Controleer het voertuig na het
oversteken
• Als er water in het remsysteem komt, neemt
de effectiviteit van de remmen af. Na het
oversteken van een weg met plassen water of
een rivier moet u rustig rijden en een aantal
maal het rempedaal intrappen. Rijd weer
normaal nadat de remmen zijn gedroogd dat
de warmte van de frictie en u gecontroleerd
heeft dat de remkracht weer normaal is.
• Controleer de onderdelen aan de onderkant
van het voertuig waar olie en vloeistoffen
worden geïnjecteerd. Als u problemen
tegenkomt laat uw voertuig dan onmiddellijk
controleren.
• Controleer alle lampen en elektrische
voorzieningen en vervang ze indien nodig.
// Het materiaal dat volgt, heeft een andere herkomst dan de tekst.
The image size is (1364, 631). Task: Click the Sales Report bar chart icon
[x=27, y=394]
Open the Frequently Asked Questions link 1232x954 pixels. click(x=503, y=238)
• Controleer de carrosserie en de onderkant
van het voertuig op schade. Als u problemen
tegenkomt laat uw voertuig dan onmiddellijk
controleren.
• Als uw voertuig zwaar bevuild is, was deze
dan om de carrosserie te beschermen.
Waarschuwing
Gebruik geen mobiele telefoon en
bekijk geen DMB tijdens het rijden
• Wanneer u tijdens het rijden uw mobiele
telefoon gebruikt of DMB (inclusief DVD)
bekijkt, kunt u afgeleid raken en een ongeval
veroorzaken. Stop indien nodig op een veilige
plaats om uw mobiele telefoon te gebruiken.
1-26
Afbeeldingen inhoudsopgave
Waarschuwing
Rijden op de snelweg
• Voordat u vertrekt, controleer het weerbericht
en het brandstofpeil, rem systeem, koelsysteem,
slijtage van de banden en bandenspanning, en
onderhoud uw voertuig goed.
• Indien mogelijk rijd langzaam gedurende de
eerste 2km na het starten.
• Houd u altijd aan de snelheidslimiet en rijd niet
te hard.
• Houd steeds een veilige afstand tussen het
voertuig voor u.
• In het geval van slecht weer, verdubbel
de afstand tussen het voertuig voor u ten
opzichte van de normale veilige afstand en
verminder uw snelheid met meer dan de helft.
• Laat geen onnodige spullen in uw voertuig
slingeren.
• Controleer en onderhoud het voertuig
periodiek om de optimale conditie van uw
voertuig te bewaren.
Een kruispunt of
spoorwegovergang oversteken
• Wanneer u een kruispunt of
spoorwegovergang oversteekt, stop dan voor
de kruising en controleer of het veilig is, steek
dan vlug over in een lagere versnelling, indien
mogelijk zonder te schakelen.
• Als de motor stopt op een kruispunt of
spoorwegovergang verplaats het voertuig
dan snel naar een veilige plaats. Indien nodig,
vraag omstanders om hulp.
Waarschuwing
Bedien het stuurwiel niet abrupt
• Als u het stuurwiel abrupt bedient kan het
voertuig onstabiel worden, wat een risico
vormt voor een ongeval.
Warm de motor niet op of
controleer het voertuig niet
in een afgesloten ruimte
• Warm de motor niet op, of controleer het
voertuig niet in een afgesloten ruimte. Het
uitlaatgas van het voertuig kan leiden tot
vergiftiging.
Gebruik van de motorrem
• Gebruik op een lange afdaling zowel
de motorrem als de voetrem. Wanneer
u terugschakelt naar aanleiding van de
rijomstandigheden zal de motorrem werken.
• Het rempedaal (voetrem) overdadig gebruiken
kan fading- of gasbel-verschijnselen door
oververhitting van het remsysteem, wat de
prestaties van de remmen vermindert.